Computational methods and efficiency¶
Brian has several different methods for running the computations in a simulation. In particular, Brian uses “runtime code generation” for efficient computation. This means that it takes the Python code and strings in your model and generates code in one of several possible different languages and actually executes that. The target language for this code generation process is set in the codegen.target preference. By default, this preference is set to 'auto', meaning that it will chose a compiled language target if possible and fall back to Python otherwise. There are two compiled language targets for Python 2.x, 'weave' (needing a working installation of a C++ compiler) and 'cython' (needing the Cython package in addition); for Python 3.x, only 'cython' is available. If you want to chose a code generation target explicitly (e.g. because you want to get rid of the warning that only the Python fallback is available), set the preference to 'numpy', 'weave' or 'cython' at the beginning of your script:
from brian2 import * prefs.codegen.target = 'numpy' # use the Python fallback
Both of these code generation targets are still run via Python, which means that there are still overheads due to Python. The fastest way to run Brian is in “standalone mode” (see Devices), although this won’t work for every possible simulation. Note that you can also use multiple threads with standalone mode, which is not possible in the modes described above. This doesn’t always lead to a huge speed improvement, but can occasionally give a higher than linear speed up relative to the number of cores.
You might find that running simulations in weave or Cython modes won’t work or is not as efficient as you were expecting. This is probably because you’re using Python functions which are not compatible with weave or Cython. For example, if you wrote something like this it would not be efficient:
from brian2 import * prefs.codegen.target = 'cython' def f(x): return abs(x) G = NeuronGroup(10000, 'dv/dt = -x*f(x) : 1')
The reason is that the function f(x) is a Python function and so cannot be called from C++ directly.
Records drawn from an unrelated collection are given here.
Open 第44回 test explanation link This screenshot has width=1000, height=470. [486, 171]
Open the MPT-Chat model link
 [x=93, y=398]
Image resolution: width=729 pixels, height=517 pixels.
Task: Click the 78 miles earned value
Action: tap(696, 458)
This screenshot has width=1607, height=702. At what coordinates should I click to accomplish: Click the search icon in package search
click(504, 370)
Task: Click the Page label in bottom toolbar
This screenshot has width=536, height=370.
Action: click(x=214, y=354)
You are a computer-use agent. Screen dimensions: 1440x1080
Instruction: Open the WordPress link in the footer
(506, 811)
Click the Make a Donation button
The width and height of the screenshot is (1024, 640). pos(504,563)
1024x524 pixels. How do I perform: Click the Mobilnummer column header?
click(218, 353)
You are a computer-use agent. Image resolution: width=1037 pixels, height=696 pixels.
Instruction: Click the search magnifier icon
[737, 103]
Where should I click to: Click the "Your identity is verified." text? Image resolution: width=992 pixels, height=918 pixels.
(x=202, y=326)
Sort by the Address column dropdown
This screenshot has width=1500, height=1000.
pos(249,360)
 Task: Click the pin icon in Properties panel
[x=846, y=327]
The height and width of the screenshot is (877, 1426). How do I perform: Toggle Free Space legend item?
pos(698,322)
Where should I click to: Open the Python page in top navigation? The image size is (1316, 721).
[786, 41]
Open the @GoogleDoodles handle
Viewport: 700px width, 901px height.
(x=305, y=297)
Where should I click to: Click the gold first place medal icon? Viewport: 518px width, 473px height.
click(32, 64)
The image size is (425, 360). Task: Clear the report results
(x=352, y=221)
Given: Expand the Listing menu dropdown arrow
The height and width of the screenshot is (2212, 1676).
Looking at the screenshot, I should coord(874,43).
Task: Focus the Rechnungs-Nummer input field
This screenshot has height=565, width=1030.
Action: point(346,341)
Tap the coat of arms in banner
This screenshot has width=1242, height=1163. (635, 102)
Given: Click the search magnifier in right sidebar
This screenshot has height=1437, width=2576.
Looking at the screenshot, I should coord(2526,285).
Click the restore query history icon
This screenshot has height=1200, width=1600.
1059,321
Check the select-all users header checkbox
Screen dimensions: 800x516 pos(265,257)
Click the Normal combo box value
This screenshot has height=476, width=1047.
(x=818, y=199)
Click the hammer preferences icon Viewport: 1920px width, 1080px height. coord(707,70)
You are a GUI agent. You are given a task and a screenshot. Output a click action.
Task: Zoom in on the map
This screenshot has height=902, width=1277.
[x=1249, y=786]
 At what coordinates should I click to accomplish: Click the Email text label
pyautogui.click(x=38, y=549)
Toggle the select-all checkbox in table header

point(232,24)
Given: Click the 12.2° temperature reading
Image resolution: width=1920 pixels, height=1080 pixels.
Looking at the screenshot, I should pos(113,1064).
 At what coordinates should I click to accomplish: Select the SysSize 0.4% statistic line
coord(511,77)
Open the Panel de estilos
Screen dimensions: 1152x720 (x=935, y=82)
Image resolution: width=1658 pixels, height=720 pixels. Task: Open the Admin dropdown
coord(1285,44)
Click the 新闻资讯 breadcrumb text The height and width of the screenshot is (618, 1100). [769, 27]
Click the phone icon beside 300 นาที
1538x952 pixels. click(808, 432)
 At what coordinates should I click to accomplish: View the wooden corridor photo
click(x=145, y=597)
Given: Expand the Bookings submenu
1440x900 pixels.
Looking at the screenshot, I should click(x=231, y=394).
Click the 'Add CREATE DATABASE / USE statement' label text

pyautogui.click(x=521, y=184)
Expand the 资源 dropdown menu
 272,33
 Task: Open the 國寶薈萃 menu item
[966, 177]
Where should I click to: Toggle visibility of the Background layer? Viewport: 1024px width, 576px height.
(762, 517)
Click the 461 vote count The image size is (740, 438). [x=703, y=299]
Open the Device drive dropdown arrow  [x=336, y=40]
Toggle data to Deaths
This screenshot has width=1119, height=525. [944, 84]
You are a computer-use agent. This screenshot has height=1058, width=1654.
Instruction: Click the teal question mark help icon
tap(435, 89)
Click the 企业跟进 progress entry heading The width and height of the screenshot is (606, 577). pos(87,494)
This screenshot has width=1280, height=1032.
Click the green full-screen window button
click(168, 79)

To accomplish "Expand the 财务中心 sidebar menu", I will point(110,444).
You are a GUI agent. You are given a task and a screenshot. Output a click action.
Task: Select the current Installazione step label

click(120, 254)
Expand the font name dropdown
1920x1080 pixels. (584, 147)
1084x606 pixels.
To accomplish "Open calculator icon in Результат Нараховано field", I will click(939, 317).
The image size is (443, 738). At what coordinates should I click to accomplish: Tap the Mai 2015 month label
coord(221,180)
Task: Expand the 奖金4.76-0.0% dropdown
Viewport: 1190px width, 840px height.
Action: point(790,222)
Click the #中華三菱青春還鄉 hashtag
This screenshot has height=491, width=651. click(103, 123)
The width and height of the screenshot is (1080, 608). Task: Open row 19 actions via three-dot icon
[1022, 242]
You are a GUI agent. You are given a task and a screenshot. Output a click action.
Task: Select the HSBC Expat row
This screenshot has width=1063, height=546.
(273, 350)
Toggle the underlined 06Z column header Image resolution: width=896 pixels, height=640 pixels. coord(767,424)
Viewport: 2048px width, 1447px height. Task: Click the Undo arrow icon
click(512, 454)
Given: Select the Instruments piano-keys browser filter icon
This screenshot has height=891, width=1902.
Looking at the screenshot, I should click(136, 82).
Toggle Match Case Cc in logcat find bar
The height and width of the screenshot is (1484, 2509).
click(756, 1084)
To solve this problem, you need to provide an implementation of the function in the target language. See Functions.
Compiler settings for maximum speed¶
If using C++ code generation (either via weave, cython or standalone), you can maximise the efficiency of the generated code in various ways, described below. These can be set in the global preferences file as described in Preferences.
For the GCC compiler, the fastest options are:
codegen.cpp.extra_compile_args_gcc = ['-w', '-Ofast', '-march=native']
The -Ofast optimisation allows the compiler to disregard strict IEEE standards compliance. In our usage this has never been a problem, but we don’t do this by default for safety. Note that not all versions of gcc include this switch, older versions might require you to write '-O3', '-ffast-math'.
The -march=native sets the computer architecture to be the one available on the machine you are compiling on. This allows the compiler to make use of as many advanced instructions as possible, but reduces portability of the generated executable (which is not usually an issue). Again, this option is not available on all versions of gcc so on an older version you might have to put your architecture in explicitly (check the gcc docs for your version).
For the MSVC compiler, the fastest options are:
codegen.cpp.extra_compile_args_msvc = ['/Ox', '/EHsc', '/w', '/arch:AVX2', '/fp:fast']
Note that as above for -Ofast on gcc, /fp:fast will enable the compiler to disregard strict IEEE standards compliance, which has never been a problem in our usage but we leave this off by default for safety.
The /arch:AVX2 option may not be available on your version of MSVC and your computer architecture. The available options (in order from best to worst) are: AVX2, AVX, SSE2, SSE and IA32.